El Gobierno nacional analiza la posibilidad de establecer un asueto o feriado durante la visita del papa León XIV a la Argentina, prevista entre el 8 y el 11 de noviembre.
La medida todavía no fue oficializada, pero comenzó a ser evaluada ante la magnitud de las actividades previstas y la necesidad de facilitar la circulación de personas durante las celebraciones que encabezará el pontífice.
La propuesta tomó fuerza luego de una reunión realizada en Casa Rosada, encabezada por la secretaria general de la Presidencia, Karina Milei, junto a integrantes del Gabinete y representantes de la Iglesia.
Durante el encuentro se analizaron distintos aspectos vinculados con la seguridad, el tránsito, la organización de los actos públicos y el impacto que podrían tener las convocatorias masivas durante jornadas laborales.

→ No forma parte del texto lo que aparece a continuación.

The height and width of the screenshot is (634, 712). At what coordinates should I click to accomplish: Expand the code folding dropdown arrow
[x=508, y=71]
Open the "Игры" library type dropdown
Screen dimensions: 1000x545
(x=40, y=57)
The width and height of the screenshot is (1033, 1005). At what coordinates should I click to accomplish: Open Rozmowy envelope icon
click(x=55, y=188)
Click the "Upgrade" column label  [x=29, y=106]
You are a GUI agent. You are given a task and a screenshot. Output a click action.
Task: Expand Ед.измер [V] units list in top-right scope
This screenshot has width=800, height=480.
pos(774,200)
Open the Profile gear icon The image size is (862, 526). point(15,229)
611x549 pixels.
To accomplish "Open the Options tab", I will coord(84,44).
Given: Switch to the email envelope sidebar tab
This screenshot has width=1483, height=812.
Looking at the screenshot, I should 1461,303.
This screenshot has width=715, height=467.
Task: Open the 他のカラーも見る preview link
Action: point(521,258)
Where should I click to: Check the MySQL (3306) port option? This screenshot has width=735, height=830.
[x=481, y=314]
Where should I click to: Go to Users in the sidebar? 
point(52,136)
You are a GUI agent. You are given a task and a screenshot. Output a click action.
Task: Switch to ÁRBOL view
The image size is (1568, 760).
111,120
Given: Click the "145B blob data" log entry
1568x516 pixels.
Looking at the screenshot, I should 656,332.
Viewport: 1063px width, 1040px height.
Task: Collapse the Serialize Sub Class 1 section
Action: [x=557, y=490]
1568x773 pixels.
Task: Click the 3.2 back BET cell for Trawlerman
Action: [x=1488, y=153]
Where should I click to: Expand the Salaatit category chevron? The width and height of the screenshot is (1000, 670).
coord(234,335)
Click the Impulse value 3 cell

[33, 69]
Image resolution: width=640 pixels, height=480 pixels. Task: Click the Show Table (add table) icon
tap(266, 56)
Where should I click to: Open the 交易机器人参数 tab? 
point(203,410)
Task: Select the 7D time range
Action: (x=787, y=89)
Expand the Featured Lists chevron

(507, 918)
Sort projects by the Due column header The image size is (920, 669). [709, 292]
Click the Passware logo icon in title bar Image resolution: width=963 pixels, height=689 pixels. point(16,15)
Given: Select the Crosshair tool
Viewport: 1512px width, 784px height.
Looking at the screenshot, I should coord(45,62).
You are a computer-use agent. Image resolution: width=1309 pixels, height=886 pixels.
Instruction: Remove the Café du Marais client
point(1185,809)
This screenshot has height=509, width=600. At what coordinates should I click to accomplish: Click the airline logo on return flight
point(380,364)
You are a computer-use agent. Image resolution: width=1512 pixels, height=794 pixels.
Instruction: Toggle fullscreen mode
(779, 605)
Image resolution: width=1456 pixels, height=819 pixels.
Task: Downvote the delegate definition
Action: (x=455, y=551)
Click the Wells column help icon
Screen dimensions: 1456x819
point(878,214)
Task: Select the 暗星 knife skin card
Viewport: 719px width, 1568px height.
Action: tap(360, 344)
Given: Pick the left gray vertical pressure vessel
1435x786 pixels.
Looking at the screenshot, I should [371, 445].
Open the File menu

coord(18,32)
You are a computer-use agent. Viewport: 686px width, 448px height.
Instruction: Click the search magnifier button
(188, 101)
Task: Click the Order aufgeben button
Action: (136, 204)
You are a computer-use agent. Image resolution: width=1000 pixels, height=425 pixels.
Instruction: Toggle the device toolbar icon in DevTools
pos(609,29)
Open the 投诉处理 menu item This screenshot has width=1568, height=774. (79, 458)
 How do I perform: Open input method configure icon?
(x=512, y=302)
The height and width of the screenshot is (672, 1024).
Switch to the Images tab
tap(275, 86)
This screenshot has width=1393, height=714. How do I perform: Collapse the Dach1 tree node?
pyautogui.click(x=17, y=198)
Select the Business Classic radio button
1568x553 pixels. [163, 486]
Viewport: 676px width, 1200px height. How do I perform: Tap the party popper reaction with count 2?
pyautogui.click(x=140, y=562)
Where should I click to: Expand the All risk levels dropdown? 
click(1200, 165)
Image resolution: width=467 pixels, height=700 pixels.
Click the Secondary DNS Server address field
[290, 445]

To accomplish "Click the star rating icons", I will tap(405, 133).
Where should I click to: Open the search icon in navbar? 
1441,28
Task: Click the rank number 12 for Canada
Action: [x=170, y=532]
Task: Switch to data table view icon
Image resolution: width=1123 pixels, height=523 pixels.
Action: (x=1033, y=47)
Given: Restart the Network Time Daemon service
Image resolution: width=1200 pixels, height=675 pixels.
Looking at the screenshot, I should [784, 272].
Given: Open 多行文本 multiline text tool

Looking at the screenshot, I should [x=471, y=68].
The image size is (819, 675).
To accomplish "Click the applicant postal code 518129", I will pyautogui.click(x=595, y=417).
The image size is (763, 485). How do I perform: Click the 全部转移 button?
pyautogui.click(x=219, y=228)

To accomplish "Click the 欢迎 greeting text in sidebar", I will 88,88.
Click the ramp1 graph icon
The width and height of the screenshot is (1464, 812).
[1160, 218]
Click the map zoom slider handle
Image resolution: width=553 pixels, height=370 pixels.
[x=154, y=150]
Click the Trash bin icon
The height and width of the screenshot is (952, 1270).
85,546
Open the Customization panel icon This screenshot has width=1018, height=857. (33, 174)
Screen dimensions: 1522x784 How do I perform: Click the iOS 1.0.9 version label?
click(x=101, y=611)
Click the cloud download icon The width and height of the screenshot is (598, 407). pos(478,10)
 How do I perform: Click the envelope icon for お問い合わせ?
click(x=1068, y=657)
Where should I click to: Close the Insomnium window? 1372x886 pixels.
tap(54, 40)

Desde la Conferencia Episcopal Argentina (CEA) plantearon la conveniencia de implementar un asueto que permita ordenar la logística y acompañar el movimiento de miles de personas que podrían participar de las celebraciones religiosas.
De la reunión participaron además los ministros Alejandra Monteoliva, de Seguridad; Sandra Pettovello, de Capital Humano; y Pablo Quirno, de Cancillería, además del secretario de Comunicación, Fabián Fernández.
La organización también contempla un trabajo coordinado entre representantes del Gobierno nacional, la Ciudad de Buenos Aires y la Iglesia.
Entre quienes participan de la planificación se encuentran el nuncio apostólico Michael Wallace Banach, el jefe de Gabinete porteño, Gabriel Sánchez Zinny, y el arzobispo de Buenos Aires, Jorge García Cuerva.
Uno de los principales desafíos será garantizar la seguridad y evitar complicaciones en el tránsito durante los actos al aire libre que se realizarían en días hábiles.
Por el momento, el Ejecutivo continúa estudiando qué herramienta administrativa utilizará. Entre las alternativas aparecen un asueto o la declaración de un feriado, aunque todavía no existe una resolución definitiva.
El objetivo, según señalaron desde el Gobierno, será contar con un esquema que permita desarrollar las actividades previstas durante la visita papal y, al mismo tiempo, mantener en funcionamiento los servicios esenciales.